Warning: this post discusses miscarriage.

I think I started to notice something was different with my body in September. I was tired and I was grumpy. I didn’t feel particularly well and then I was sick one morning. I barely made it to the bathroom sink. The rest of the morning I was nauseous. Then the next morning. Then the next. On the fourth day, one of my students, bless him pulled me aside while I was trying to unlock the guitars to tell me, “Mrs. G, I think you might be pregnant.” The cheek of that young man! He was worried about me though, and that was sweet.

 For three weeks I believe I was pregnant. It is crazy to think lightning struck twice, considering how scarred up my uterus is inside. Couple that with my pituitary Adenoma and it has to be an actual act of God for me to get pregnant.

We weren’t trying, we decided that even though the doctor deemed it safe for me to have kids, we couldn’t financially afford another child. So we weren’t planning on one. We use two forms of protection and I track my period.

So when my period started on that 4th week, I was a little confused, then I laughed. Obviously I had some sort of bug the last week! Silly wishful thinking.

Then the cramps started.

Then there was a lot of… inner stuff.

Then there was so much blood. I bled for almost 9 full days.

Then I knew. I didn’t want to speak it aloud. I mean the child was barely formed. People miscarry all the time. Just because this is the first time in my life I have/noticed I had doesn’t mean it was a big deal…

Except it made me a little sad. So I stayed home on that Tuesday after, September 11th oddly enough (a birthday that had meaning in my life long ago). I slept. I ate food that made me happy. I watched stupid crap on tv and I cried a little.

It seemed silly at the time because again I didn’t have to deliver or go through anything particularly traumatic. At times I felt a little silly being upset over a heavy period… that may have been more.

But as time passed and I really took the time to think… it was a dream to have more than one child. It’s a dream that we had and it never really popped up as a possibility and then, there it was.

For a little while any rate.

So I felt a bit stupid for awhile and decided I just had to talk to someone. Ry is a good guy but he just doesn’t get it. He voiced things similar to what I did, “maybe to was just a heavy crazy period,” and “Well, something wasn’t right so it had to happen. It wasn’t viable.” Which are things I thought too.

Except, it didn’t feel like those things it just felt… sad.

So I got up the courage to talk to two ladies I know and they were very wonderful. Loss is loss and we have the right to be sad about it, no matter how far along we ended up being.

I appreciated that. I supposed I almost felt ashamed to be sad considering the amount of time I was pregnant was barely a blip.

But hearing that my feelings were allowed really helped. Isn’t it nuts that somewhere in my life someone taught me my feeling weren’t valid unless large amounts of pain and suffering were involved? I always knew my emotions were a little screwball but it’s crazy that I had to ask permission to grieve.

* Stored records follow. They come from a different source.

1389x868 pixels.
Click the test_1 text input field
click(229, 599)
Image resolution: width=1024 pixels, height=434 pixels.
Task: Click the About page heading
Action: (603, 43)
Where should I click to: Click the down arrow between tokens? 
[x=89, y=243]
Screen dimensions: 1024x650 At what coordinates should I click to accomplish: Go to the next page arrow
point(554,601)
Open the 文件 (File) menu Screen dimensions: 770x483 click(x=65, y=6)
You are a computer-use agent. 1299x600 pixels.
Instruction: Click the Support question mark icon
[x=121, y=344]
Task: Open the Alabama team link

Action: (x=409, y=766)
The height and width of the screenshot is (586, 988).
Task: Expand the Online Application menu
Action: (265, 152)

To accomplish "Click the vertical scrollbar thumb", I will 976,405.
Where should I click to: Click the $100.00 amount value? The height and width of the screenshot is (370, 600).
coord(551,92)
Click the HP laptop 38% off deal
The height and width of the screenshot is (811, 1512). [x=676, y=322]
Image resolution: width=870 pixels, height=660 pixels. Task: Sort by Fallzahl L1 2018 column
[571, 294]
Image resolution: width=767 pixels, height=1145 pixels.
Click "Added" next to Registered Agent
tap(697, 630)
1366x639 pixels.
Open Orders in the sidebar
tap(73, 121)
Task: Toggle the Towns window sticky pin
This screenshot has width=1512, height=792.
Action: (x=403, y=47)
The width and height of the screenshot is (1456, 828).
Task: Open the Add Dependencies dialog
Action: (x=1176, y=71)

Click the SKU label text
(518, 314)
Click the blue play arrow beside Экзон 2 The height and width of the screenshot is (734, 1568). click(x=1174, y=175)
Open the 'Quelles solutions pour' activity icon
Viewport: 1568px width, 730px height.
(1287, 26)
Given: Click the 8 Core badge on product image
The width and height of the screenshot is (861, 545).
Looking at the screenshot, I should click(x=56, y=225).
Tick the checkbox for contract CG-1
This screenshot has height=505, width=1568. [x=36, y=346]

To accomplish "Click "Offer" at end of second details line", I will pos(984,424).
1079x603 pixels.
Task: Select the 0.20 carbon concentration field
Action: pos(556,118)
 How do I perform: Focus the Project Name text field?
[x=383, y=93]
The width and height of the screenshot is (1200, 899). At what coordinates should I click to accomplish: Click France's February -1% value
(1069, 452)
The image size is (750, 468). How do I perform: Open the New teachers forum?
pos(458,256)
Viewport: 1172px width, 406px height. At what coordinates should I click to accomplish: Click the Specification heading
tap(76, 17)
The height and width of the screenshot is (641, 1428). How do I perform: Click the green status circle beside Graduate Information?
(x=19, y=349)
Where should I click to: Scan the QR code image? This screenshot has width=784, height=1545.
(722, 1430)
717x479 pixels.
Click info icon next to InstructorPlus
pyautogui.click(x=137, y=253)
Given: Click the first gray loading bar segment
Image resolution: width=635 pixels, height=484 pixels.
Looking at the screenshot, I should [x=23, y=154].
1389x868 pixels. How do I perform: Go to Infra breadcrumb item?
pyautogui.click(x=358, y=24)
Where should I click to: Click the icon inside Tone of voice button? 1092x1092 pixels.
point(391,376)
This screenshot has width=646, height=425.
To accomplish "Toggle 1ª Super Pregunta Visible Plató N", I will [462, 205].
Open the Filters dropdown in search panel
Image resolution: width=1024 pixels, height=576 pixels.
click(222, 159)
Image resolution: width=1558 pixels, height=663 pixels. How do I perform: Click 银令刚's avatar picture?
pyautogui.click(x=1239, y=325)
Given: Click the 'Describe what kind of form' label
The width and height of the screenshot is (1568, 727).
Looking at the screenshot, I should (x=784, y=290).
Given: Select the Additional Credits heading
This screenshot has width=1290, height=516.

It might be a singular thing, that only I have the joy to deal with.

Anyhow, then I was hit with strep and an ear infection and my husband got the flu and CDubs had a fever for a few days and bam! It’s the end of the nine weeks and here I am.

Still processing.

Still a little sad.

Cuddling my son a little more lately. (Which he doesn’t seem to mind)

But still very blessed to have amazing people in my life. I hope sincerely that you have amazing people in your life too.